### What is expected
Return the lines below that carry the word "icon".

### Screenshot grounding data
┄┄┄┄┄┄
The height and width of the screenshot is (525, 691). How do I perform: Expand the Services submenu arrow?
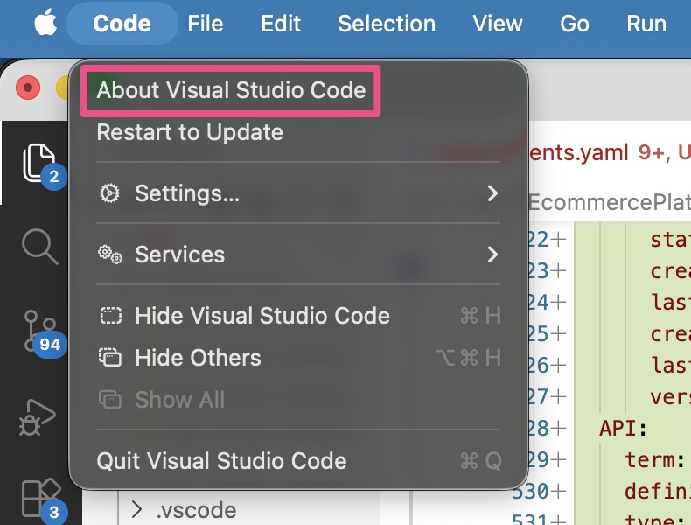[x=492, y=255]
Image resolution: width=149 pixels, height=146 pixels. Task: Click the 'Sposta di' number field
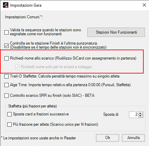coord(134,115)
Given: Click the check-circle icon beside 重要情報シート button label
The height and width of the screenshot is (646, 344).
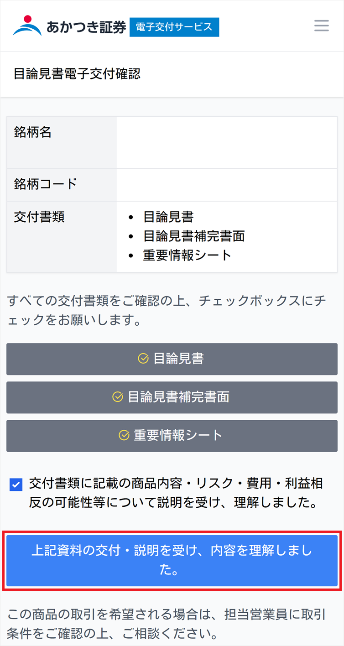Looking at the screenshot, I should 124,436.
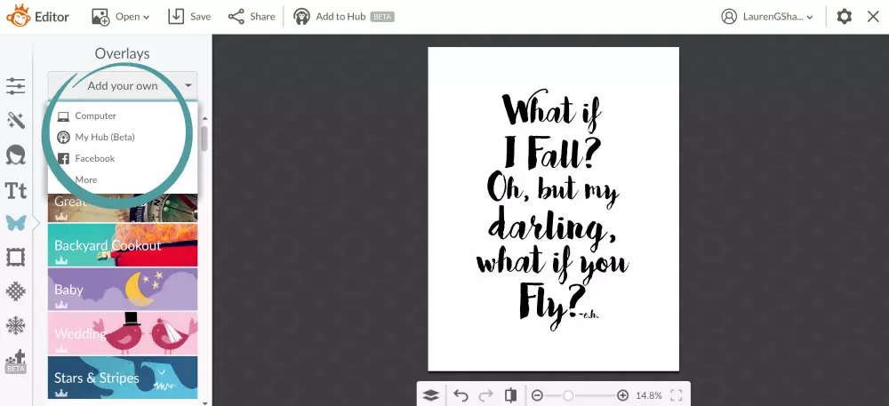Open the Touch Up face tab

(x=15, y=155)
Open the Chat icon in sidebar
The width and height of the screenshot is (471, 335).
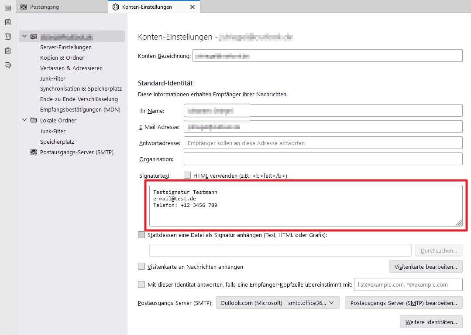pyautogui.click(x=7, y=64)
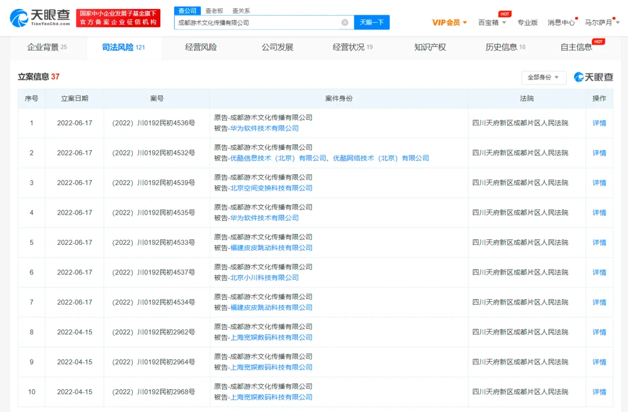Open 北京小川科技有限公司 defendant link
The height and width of the screenshot is (412, 628).
point(264,277)
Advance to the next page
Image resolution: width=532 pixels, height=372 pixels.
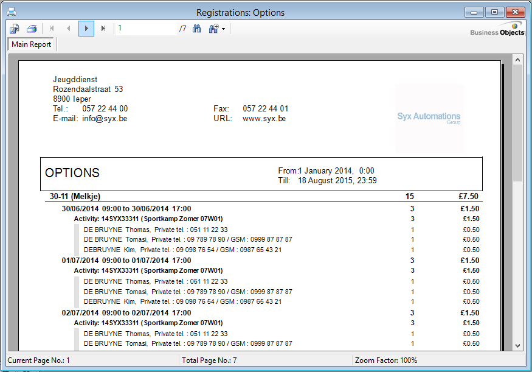tap(86, 29)
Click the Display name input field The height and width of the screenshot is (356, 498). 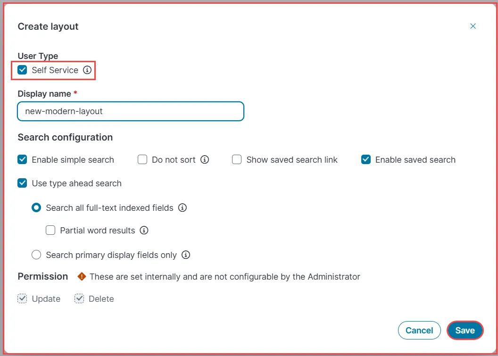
┄┄┄┄┄┄
### The answer
Given: Click the check-circle icon beside 重要情報シート button label
Open the Chat icon in sidebar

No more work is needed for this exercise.